A close-up of a UA doctoral student wearing glasses with the ingestion monitor attached.

Want to Shed a Few Pounds? Researchers Test New Technology to Help

A UA faculty member and a doctoral student work at a campus lab bench.
Dr. Edward Sazonov, right, and Delwar Hossain, a UA doctoral student, are shown in a UA lab

TUSCALOOSA, Ala. — Psst! Hey, are you overweight? Touchy subject, I know, but it’s OK to admit. More than two-thirds of adults are said to be clinically overweight or obese.

The National Institutes of Health has awarded a consortium of university researchers, led by The University of Alabama, a $2.5 million grant to further evaluate a wearable device designed to change eating behaviors.
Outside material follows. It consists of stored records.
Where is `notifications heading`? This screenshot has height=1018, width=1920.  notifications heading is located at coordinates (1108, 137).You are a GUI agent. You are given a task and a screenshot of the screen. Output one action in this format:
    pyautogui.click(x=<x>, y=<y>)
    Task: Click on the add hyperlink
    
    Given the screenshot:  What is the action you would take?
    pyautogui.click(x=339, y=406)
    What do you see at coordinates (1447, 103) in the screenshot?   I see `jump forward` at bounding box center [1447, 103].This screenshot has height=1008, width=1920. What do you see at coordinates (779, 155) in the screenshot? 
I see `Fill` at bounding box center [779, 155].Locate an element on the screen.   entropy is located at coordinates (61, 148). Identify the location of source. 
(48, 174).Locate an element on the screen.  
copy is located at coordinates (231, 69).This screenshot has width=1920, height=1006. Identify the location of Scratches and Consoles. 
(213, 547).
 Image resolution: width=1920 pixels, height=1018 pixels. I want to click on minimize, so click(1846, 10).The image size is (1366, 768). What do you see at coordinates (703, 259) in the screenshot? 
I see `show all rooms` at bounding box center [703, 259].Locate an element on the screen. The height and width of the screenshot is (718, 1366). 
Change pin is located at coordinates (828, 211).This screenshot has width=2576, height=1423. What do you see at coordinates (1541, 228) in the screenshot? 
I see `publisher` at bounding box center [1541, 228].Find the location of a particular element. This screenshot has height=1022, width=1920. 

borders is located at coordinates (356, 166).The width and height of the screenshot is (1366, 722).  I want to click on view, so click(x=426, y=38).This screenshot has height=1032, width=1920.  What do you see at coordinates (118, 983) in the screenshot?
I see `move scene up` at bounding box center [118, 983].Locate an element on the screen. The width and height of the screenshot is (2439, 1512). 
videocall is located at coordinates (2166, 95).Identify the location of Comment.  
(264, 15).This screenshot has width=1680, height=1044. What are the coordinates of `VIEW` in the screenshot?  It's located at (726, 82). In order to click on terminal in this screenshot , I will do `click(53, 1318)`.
Developed in a UA lab, the patent-pending system uses a tiny camera to photograph food and sensors that measure how quickly you eat it.

The grant, via the NIH’s National Institute of Diabetes and Digestive and Kidney Diseases, enables the researchers to test the device in a clinical trial over four years. An initial round of funding was awarded this fall.

“Changing eating behavior enough to achieve and maintain long-term weight loss is elusive,” said Dr. Edward Sazonov, a UA professor of electrical and computer engineering who is leading the project. “We’re seeking to determine if a device that adapts to your individual eating habits can change that.”

The high-tech effort, which involves researchers at Brown University; Boston University; and the University of Colorado, Anschutz Medical Campus; centers on the ingenious development within Sazonov’s UA campus lab of a device he calls the Automatic Ingestion Monitor, or AIM.

Clipped to prescription or nonprescription eyeglasses, the AIM includes a tiny, high-definition still camera aligned with the wearer’s gaze. Sensors that accurately detect food intake trigger the camera to record what was eaten and to measure when, how much and how fast the wearer eats.

“The hope is that this technology will give people a new, less burdensome way to monitor and take control of their eating,” said Dr. Graham Thomas, a behavioral scientist who serves as associate professor of psychiatry and human behavior at Brown and is a co-principal investigator on the research project.

A pair of eyeglasses, with a prototype of the ingestion monitor attached to one leg, sit on a campus lab bench.
Clipped to eyeglasses, this prototype of the ingestion monitor includes a tiny camera to photograph food and sensors that measure how quickly you eat it.

While measuring food intake, which previous studies show the technology can do accurately, is important, Sazonov said that’s only part of the story.

“The way you eat is as important as what you eat,” Sazonov said. “We are also looking at the rates of ingestion. We want to slow down and be more mindful about our eating.

“Every person is different in when they eat, what they eat, how much they eat and how long they eat. We use machine learning to create a model of these individual eating patterns. After we learn the individual eating patterns, we see how it can be manipulated by suggesting small changes to reduce the total amount of energy consumed.”

During the clinical trial, the device’s built-in computer will communicate with the wearer’s smartphone and, when necessary, trigger the phone to send carefully designed messages suggesting modifications to the wearer’s eating behaviors.

Work by other researchers has shown that tracking what you eat by hand is one of the most powerful strategies for weight control, but it can be burdensome, tedious and error-prone.

Electronic fitness trackers have proven popular, so for those open to wearing a high-tech method to help in modifying their behaviors, the device could prove effective.

“The key to this particular technology is to learn individual eating behaviors and then attempt to provide personalized feedback to modify those behaviors,” Sazonov said.

Additional researchers on the project include two nutritionists, Drs. Megan McCrory, of Boston University and Janine Higgins, of University of Colorado; and UA’s Chris Crawford and Jason Parton.